9. KAREN ( 14 tahun lalu)

168 7 0
                                    

     Raven menatapku dengan pandangan simpatik. Nampaknya dia sudah cukup sering melihatku dikerjai Malika and the gank. Tapi aku tidak mempedulikan Raven. Aku memilih diam saja kali ini. Aku kuatir menyemburkan kalimat-kalimat penuh amarah jika aku memilih untuk bicara.

     "Raven, benarkah yang kamu katakan bahwa tadi di depan perpus, Malika mengganggu Karen duluan?" tanya Bu Lisa serius. Bu Katrin tadi sewot berat dan akhirnya memerintahkan aku, Ira, Malika and the gank, dan Raven untuk menghadap Bu Lisa di Ruang BK. Akhirnya di sinilah kami saat ini. Diinterogasi.

     "Benar, Buk. Tadi saya lihat Malika dengan sengaja menendang tempat sampah di dekat Karen dan Ira." jawab Raven yakin. Malika semakin menciut dari kursinya mendengar hal ini. Wajahnya pucat. Begitu juga dengan ganknya, Stella, Rima, dan Tasya. Mereka kentara sekali sedang ketakutan. Stella tidak henti-hentinya meremas jari-jari tangannya. Rima menunduk dalam-dalam. Tasya menggigit bibir bawahnya dengan cemas.

     "Lalu, apa yang Karen lakukan setelah tempat sampahnya terguling?" tanya bu Lisa lagi pada Raven.

     "Karen sepertinya marah, tapi hanya sebatas itu saja. Lalu Karen memunguti sampah-sampah yang berserakan dibantu Ira dan beberapa teman." jelas Raven yakin. Dia kembali menatapku. Tapi aku hanya diam.

     "Ira, benarkah yang dikatakan Raven?" tanya Bu Lisa pada sahabatku yang duduk di sampingku dengan tenang.

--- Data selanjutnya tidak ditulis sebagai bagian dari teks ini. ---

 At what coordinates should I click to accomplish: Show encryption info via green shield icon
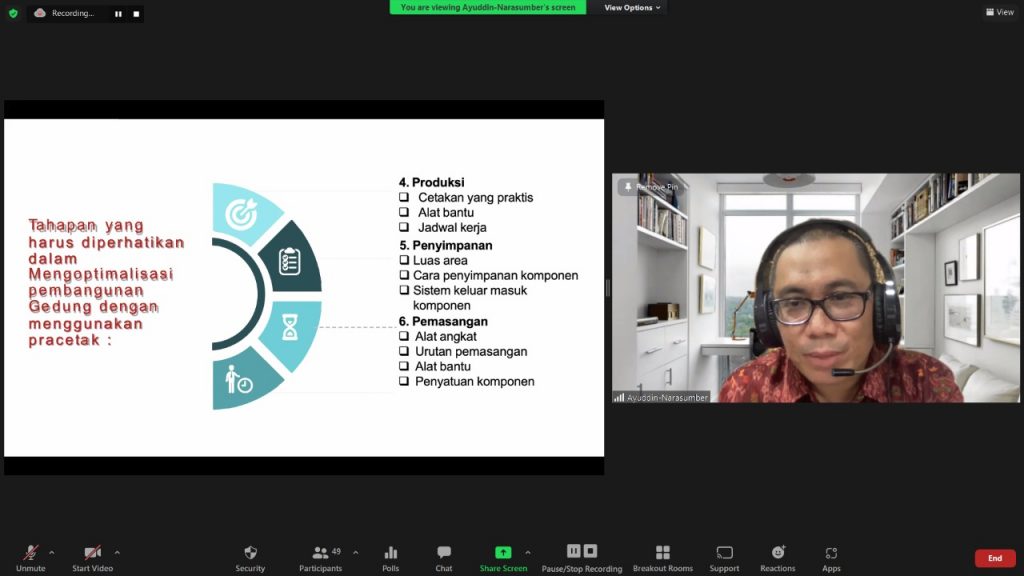(13, 13)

     "InshaAllah memang itu yang terjadi, Bu Lisa." jawab Ira kalem sambil membetulkan letak ujung jilbabnya yang jatuh menjuntai.

     "Malika, benarkah apa yang dikatakan Raven dan Ira?" tanya Bu Lisa dengan nada tajam. Malika menciut mendengarnya. Belum lagi melihat tatapan mata Raven yang terlihat marah padanya.

     "I... iya, Buk." jawab Malika gugup.

     Bu Lisa mendengus keras. Nampak sekali beliau kesal pada Malika.

     "Baiklah. Raven, Karen, dan Ira, kalian boleh meninggalkan ruangan. Malika, Stella, Rima, dan Tasya, tetap di sini." lanjut Bu Lisa tegas.

     Aku beranjak dari kursiku diikuti Ira dan Raven. Biasanya dulu aku yang dihukum. Karena aku tidak ragu melakukan kekerasan saat marah. Entah menendang, memukul, atau mendorong lawanku. Tapi kali ini, karena aku tidak melakukan tindakan brutal baik fisik maupun verbal terhadap lawan, maka aku terbebas dari hukuman. Entah kenapa terbersit rasa bangga pada diriku sendiri karena berhasil mengendalikan marah. Tidak terasa, aku tersenyum sendiri karenanya.

     "Karen..." panggil Raven.

    Aku menoleh ke arahnya.

     "Kamu nggak apa-apa, kan?" tanya Raven sungguh-sungguh.

     "Ya. Aku nggak apa-apa." jawabku santai.

     Raven berjalan mendekat ke arahku. Ira yang tadi di belakangku, melihat hal ini buru-buru pindah ke sampingku. Aku sedikit bertanya-tanya mengapa Ira melakukannya.

     "Eeemm... kamu mau nggak nanti sore jalan bareng?" tanya Raven agak malu-malu setelah lebih dekat posisi berdirinya di depanku.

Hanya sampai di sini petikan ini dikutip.